The delicate blue vessel caught my eye. It lay there so still, so patiently quiet in a hushed corner of the porch. Although voiceless, it spoke volumes. It attested to the fact that somewhere, perhaps in our very own maple tree, a new life was preparing to take wing. I called Bethie to my side. She breathlessly cradled the cracked shell in the palm of her hand, and together we marveled that somewhere nearby, a little robin life had just begun.

A few days later, we noticed a saucy robin parent parading across our front yard looking for food. The children took great delight in watching the bird challenge an unlucky worm to a duel. Alas, the lesser fellow lost and was skillfully prepared for the nest as only a bird can prepare a worm. (Emily Dickinson so poetically phrased it for us: "he bit an angle-worm in halves." Yipes!)
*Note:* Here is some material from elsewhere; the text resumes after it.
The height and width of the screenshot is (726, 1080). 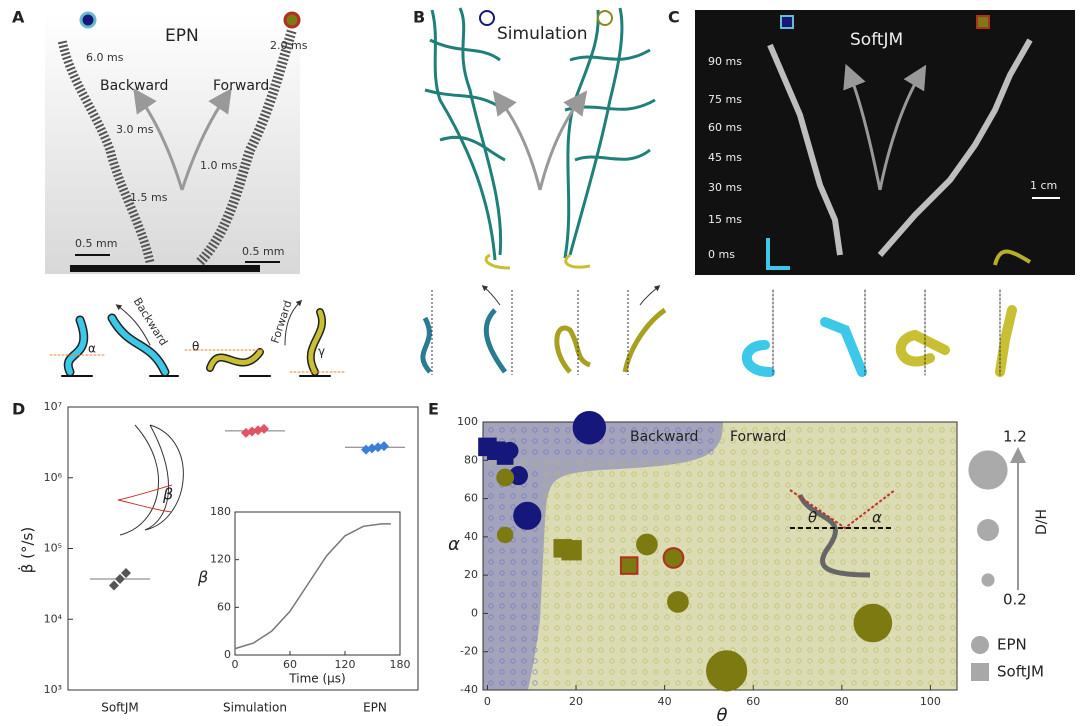 I want to click on inset-frame, so click(x=318, y=584).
I, although not delighted per se in the rather gruesome scene, couldn't unglue my eyes from the drama. For here before me was life happening. Here was creation shouting out (in the form of triumphant chirps) that the Lord is Jehovah Jireh. The One who provides. Yes, the One who provides, even for our little robin.

Standing back, days later, I ponder the weight of it. Of course I acknowledge this and claim to find comfort therein, but does my life really reflect the truth of His Name? Do I worship Him and embrace Him daily knowing with confidence that my Father will provide? It's a promise, you know. He will provide when the bank accounts suffer. He will provide when our health is uncertain. He will provide when jobs are scarce. He will provide. Yes, He will provide.

I believe that I shall keep this little blue shell on my kitchen window sill as a reminder. A reminder that my Lord will provide. For all of His little fledglings.